Assignment:
Write the entries out in full, matching them exactly.

***

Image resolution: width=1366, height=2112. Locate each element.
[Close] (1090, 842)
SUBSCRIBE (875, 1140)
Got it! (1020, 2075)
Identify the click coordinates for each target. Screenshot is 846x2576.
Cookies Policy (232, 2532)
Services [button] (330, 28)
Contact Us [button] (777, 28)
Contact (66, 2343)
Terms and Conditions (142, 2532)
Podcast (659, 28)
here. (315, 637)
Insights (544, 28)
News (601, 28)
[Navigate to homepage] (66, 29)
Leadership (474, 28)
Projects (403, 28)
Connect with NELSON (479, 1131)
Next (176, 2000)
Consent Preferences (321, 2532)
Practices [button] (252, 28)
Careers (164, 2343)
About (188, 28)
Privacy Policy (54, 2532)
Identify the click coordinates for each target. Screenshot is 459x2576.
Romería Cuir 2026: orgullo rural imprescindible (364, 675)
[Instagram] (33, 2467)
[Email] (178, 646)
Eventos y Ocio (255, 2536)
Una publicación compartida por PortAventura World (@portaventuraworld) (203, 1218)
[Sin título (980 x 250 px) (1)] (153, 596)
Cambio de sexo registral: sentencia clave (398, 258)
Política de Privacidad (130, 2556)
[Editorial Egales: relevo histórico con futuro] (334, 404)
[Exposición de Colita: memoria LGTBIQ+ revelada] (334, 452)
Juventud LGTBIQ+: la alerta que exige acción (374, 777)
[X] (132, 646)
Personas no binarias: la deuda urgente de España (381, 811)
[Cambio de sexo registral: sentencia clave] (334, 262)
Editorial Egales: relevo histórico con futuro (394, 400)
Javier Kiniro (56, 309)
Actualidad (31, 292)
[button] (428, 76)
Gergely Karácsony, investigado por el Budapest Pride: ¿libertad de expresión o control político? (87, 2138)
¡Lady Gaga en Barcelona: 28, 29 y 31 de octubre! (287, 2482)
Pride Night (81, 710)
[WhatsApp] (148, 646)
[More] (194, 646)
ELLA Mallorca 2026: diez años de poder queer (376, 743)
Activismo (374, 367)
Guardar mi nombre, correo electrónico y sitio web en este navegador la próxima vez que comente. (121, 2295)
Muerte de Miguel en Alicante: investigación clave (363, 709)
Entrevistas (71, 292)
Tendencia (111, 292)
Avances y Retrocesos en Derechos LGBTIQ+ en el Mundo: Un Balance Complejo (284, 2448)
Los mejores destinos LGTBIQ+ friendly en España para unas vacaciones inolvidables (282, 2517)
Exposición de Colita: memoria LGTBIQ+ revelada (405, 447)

***

Result for this task:
Image resolution: width=1366, height=2112. Locate each element.
[Close] (1090, 842)
SUBSCRIBE (875, 1140)
Got it! (1020, 2075)
Identify the click coordinates for each target. Screenshot is 846x2576.
Cookies Policy (232, 2532)
Services [button] (330, 28)
Contact Us [button] (777, 28)
Contact (66, 2343)
Terms and Conditions (142, 2532)
Podcast (659, 28)
here. (315, 637)
Insights (544, 28)
News (601, 28)
[Navigate to homepage] (66, 29)
Leadership (474, 28)
Projects (403, 28)
Connect with NELSON (479, 1131)
Next (176, 2000)
Consent Preferences (321, 2532)
Practices [button] (252, 28)
Careers (164, 2343)
About (188, 28)
Privacy Policy (54, 2532)
Identify the click coordinates for each target. Screenshot is 459x2576.
Romería Cuir 2026: orgullo rural imprescindible (364, 675)
[Instagram] (33, 2467)
[Email] (178, 646)
Eventos y Ocio (255, 2536)
Una publicación compartida por PortAventura World (@portaventuraworld) (203, 1218)
[Sin título (980 x 250 px) (1)] (153, 596)
Cambio de sexo registral: sentencia clave (398, 258)
Política de Privacidad (130, 2556)
[Editorial Egales: relevo histórico con futuro] (334, 404)
[Exposición de Colita: memoria LGTBIQ+ revelada] (334, 452)
Juventud LGTBIQ+: la alerta que exige acción (374, 777)
[X] (132, 646)
Personas no binarias: la deuda urgente de España (381, 811)
[Cambio de sexo registral: sentencia clave] (334, 262)
Editorial Egales: relevo histórico con futuro (394, 400)
Javier Kiniro (56, 309)
Actualidad (31, 292)
[button] (428, 76)
Gergely Karácsony, investigado por el Budapest Pride: ¿libertad de expresión o control político? (87, 2138)
¡Lady Gaga en Barcelona: 28, 29 y 31 de octubre! (287, 2482)
Pride Night (81, 710)
[WhatsApp] (148, 646)
[More] (194, 646)
ELLA Mallorca 2026: diez años de poder queer (376, 743)
Activismo (374, 367)
Guardar mi nombre, correo electrónico y sitio web en este navegador la próxima vez que comente. (121, 2295)
Muerte de Miguel en Alicante: investigación clave (363, 709)
Entrevistas (71, 292)
Tendencia (111, 292)
Avances y Retrocesos en Derechos LGBTIQ+ en el Mundo: Un Balance Complejo (284, 2448)
Los mejores destinos LGTBIQ+ friendly en España para unas vacaciones inolvidables (282, 2517)
Exposición de Colita: memoria LGTBIQ+ revelada (405, 447)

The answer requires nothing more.